Relativity and Discount
In the Interacting 2 Categorical Variables section, I get slightly confused on the example regarding occupancy class 2 with a sprinkler. It states:
"The key point now is to understand the relativities for the remaining occupancy classes with sprinklers are relative to the class 1 and sprinkler status.
For a risk in occupancy class 2 which has sprinklers, the relativity is e^(−0.2895+−0.2847) =0.563, or a 43.7% discount."
We don't include the occupancy:2 coefficient (0.2303) in calculating that 43.7% discount. To me, this would mean the 43.7% discount is relative to a class 2 risk with no sprinkler, not to class 1 and sprinkler status. Is that correct?
Comments
Hi,
In short, yes! We'll update the wiki soon but in the meantime hopefully what follows will help clear things up.
Reading these tables is tricky so let's start at the beginning. If you're given a risk's occupancy class and sprinkler status along with Table 2 then, assuming a log-link function, you can produce the claim frequency estimate by summing the estimate values the intercept and each line item that your risk matches before exponentiating. (Remember, Table 2 refers to a frequency model with Poisson error distribution.)
For example, a risk in class 2 that has sprinklers has an overall claim frequency of exp(-10.8690 + 0.2303 -0.2895-0.2847) = 0.0000135. A risk that has no sprinklers and is in class 1 has an overall claim frequency of exp(-10.8690+0+0) = 0.0000190. The relativity between these risks is then 0.0000135/0.0000190 = 0.709 for the class 2 with sprinklers relative to class 1 without sprinklers.

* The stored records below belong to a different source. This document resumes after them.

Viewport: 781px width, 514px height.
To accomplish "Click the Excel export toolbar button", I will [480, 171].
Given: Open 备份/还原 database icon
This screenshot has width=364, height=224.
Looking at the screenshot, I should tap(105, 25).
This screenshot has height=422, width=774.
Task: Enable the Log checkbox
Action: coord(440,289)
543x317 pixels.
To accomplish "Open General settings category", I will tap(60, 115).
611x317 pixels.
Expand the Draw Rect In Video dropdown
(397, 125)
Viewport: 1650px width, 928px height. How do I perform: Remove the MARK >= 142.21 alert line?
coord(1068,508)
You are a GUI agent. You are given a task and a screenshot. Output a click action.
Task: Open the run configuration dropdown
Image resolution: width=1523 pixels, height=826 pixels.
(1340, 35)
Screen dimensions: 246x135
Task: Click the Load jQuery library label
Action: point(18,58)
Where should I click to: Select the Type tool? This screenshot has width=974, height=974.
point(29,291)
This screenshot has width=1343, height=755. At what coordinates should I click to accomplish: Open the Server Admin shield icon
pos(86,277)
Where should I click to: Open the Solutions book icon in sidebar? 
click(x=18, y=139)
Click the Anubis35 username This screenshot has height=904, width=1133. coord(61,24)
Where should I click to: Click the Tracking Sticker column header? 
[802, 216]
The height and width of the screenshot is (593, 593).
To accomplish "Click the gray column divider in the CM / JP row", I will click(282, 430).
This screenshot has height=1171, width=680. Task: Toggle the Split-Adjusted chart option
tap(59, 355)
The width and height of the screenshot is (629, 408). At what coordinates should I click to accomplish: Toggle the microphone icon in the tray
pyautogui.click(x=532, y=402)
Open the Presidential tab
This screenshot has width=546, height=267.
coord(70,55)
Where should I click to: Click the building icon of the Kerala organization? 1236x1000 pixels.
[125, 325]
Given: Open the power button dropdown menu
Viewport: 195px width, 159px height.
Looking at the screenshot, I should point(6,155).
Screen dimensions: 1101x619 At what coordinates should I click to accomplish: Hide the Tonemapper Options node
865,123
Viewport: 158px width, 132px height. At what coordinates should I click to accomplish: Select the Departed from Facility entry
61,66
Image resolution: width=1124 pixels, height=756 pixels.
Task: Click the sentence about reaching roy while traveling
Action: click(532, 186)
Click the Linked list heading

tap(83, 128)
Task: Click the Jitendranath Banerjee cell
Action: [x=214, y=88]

Notice the e^{intercept estimate} cancels out when you perform the relativity calculation.
It's instructive to write out the linear predictor as intercept + b_class + b_sprinkler + b_interaction. Then remembering exp(A+B) = exp(A)exp(B) we can see the following
The relativity exp(-0.2895) comes from exp(-0.2895) = exp(intercept + b_class + -0.2895 + b_interaction) / exp(intercept + c_class + c_sprinkler + c_interaction). Now since exp(intercept) always cancels out and we implicitly have with b_class =0 and b_interaction =0, this means c_class = 0 and c_interaction =0 i.e. this is relative to class 1 with no sprinklers which is what the text/wiki says. A 25.1% discount for class 1 risks with sprinklers compared to class 1 risks without sprinklers.
Next, the relativity exp(-0.2895+-0.2847) comes from exp(-0.2895+-0.2847) = exp(b_intercept + b_class + -0.2895 + -0.2847) / exp(intercept + c_class + c_sprinkler + c_interaction). Again, the intercept cancels out and we can't have b_class = 0 as this would mean b_interaction = 0. From b_interaction = -0.2847 we know b_class must be 0.2303 and for this to also cancel out, c_class must be 0.2303. Lastly, it follows that c_interaction must be 0 for the equation to hold, so exp(-0.2895+-0.2847) is relative to class 2, not class 1 as the text and wiki currently say. So the 43.7% discount is for a class 2 risk with sprinklers relative to a class 2 risk without sprinklers.
Calculating from first principles:
a.) A risk in class 2 with sprinklers has overall claim frequency of 0.0000135
b.) A risk in class 2 without sprinklers has overall claim frequency of 0.0000240
c.) A risk in class 1 with sprinklers has overall claim frequency of 0.0000143
d.) A risk in class 1 without sprinklers has overall claim frequency of 0.0000190
a.) relative to b.) = 0.563 = 43.7% discount
c.) relative to d.) = 0.753 = 24.7% discount (if you don't round you get the 25.1% discount shown in the text)
a.) relative to b.) is a much deeper discount than c.) relative to d.) which confirms what the text is trying to say. Namely, the magnitude of the sprinkler discount should depend on the occupancy class.